И втягивали, и он втащил Россию, вопреки наставлениям батюшки, в две совершенно ненужные ей, губительные войны с революциями, с "братом Вилли" в последней, бездарно и преступно угробив в них более 4 миллионов подданных, не считая гражданской войны как прямого следствия...


Истинно сказано: хороший человек – не профессия. И, наверное, не предлог для канонизации, ставшей возможной лишь на волне нынешнего официозного антисоветизма.

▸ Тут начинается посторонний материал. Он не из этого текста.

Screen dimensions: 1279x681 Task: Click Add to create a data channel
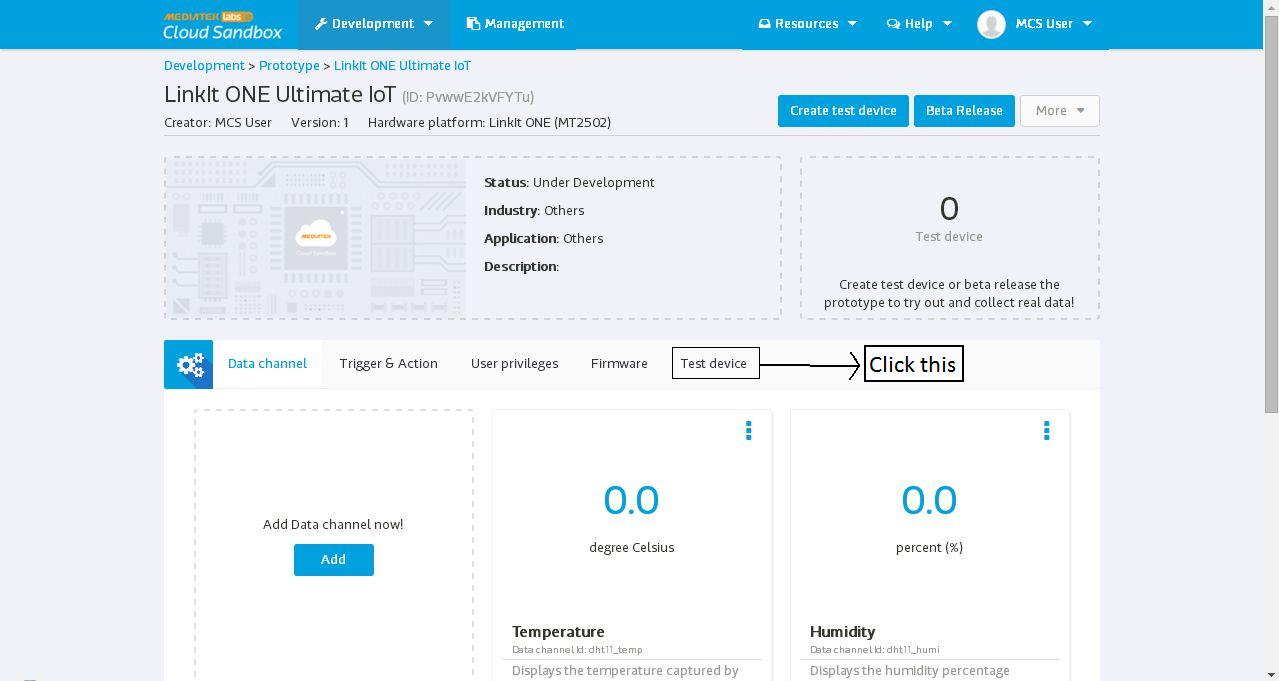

Вот Валентин Яковлевич Курбатов в своей статье "Вёрсты полосаты" задаётся вопросом, почему Лев Николаевич не услышал "исступлённости" обезбоженной интеллигенции, как явно не захотел понять и вперёд смотрящей мысли авторов "Вех"? Да не потому ли, что сам был "исступлён и одержим" своей идеей "нравственной революции сознания" под тем же самым слоганом на знамени "Всё и сразу!" и не принял "Вехи" именно идеологически, как ему "ненужное" и даже враждебное, а вовсе не из-за неясности, кастовости их языка? Исступлён творящейся неправедностью на просторах империи, хвастливо называвшей себя "житницей Европы" и в первые 12 лет наступившего XX века допустившей (семь!) массовых голодов, не говоря уже о других хорошо известных и большей частью справедливых толстовских претензиях и гневных требованиях к правящим кругам страны. Лев Николаевич сам посильно боролся с голодом в округе и насмотрелся на зловещие "маски смеха" на истощённых детских личиках ...


Да, это было "нравственным героизмом", ставшим как бы идеологическим навершием героизма революционно-террористического, а затем и восстания 1905 года, взаимные идейные симпатии здесь никак не скрывались. Но, разумеется, революционеры всякого вида и рода отбирали "из Толстого" только то, что им было нужно, посмеиваясь над "непротивлением злу насилием" и прочими "чудачествами великого старца".


Квинтэссенцией этих "чудачеств" и стала книга "Путь жизни", вышедшая в целом, хотя и с цензурными изъятиями, в 1911 году.


Читая же её сейчас, волей-неволей получаешь неустранимое, даже навязчивое впечатление, что основные посылы её ведут к тому, что можно назвать "монашеством в миру"... Вы, конечно же, помните последнее напутствие старца Зосимы Алёше Карамазову: "Мыслю о тебе так: изыдешь из стен сих (монастырских – П.К.), а в миру пребудешь как инок. Много будешь иметь противников, но и самые враги твои будут любить тебя. Много несчастий принесёт тебе жизнь, но ими-то ты и счастлив будешь, и жизнь благословишь, и других благословить заставишь – что важнее всего..."


Само перечисление названий статей, в книгу входящих, имеет или прямое ("неделание", "самоотречение", "смирение"), или подразумеваемое императивное, повелительное наклонение ("суеверие государст- ва", "ложная вера", "ложная наука" и пр.), приличествующее, иногда кажется, более монашескому уставу, нежели правилу жизни мирского человека. Сентенции, изречения-максимы, теоретические упражнения и рассуждения известных мыслителей, вполне тенденциозно подобранные, становятся в устах Льва Николаевича именно императивами, категорическими требованиями, не говоря уж о его собственных мыслях по тому или иному поводу.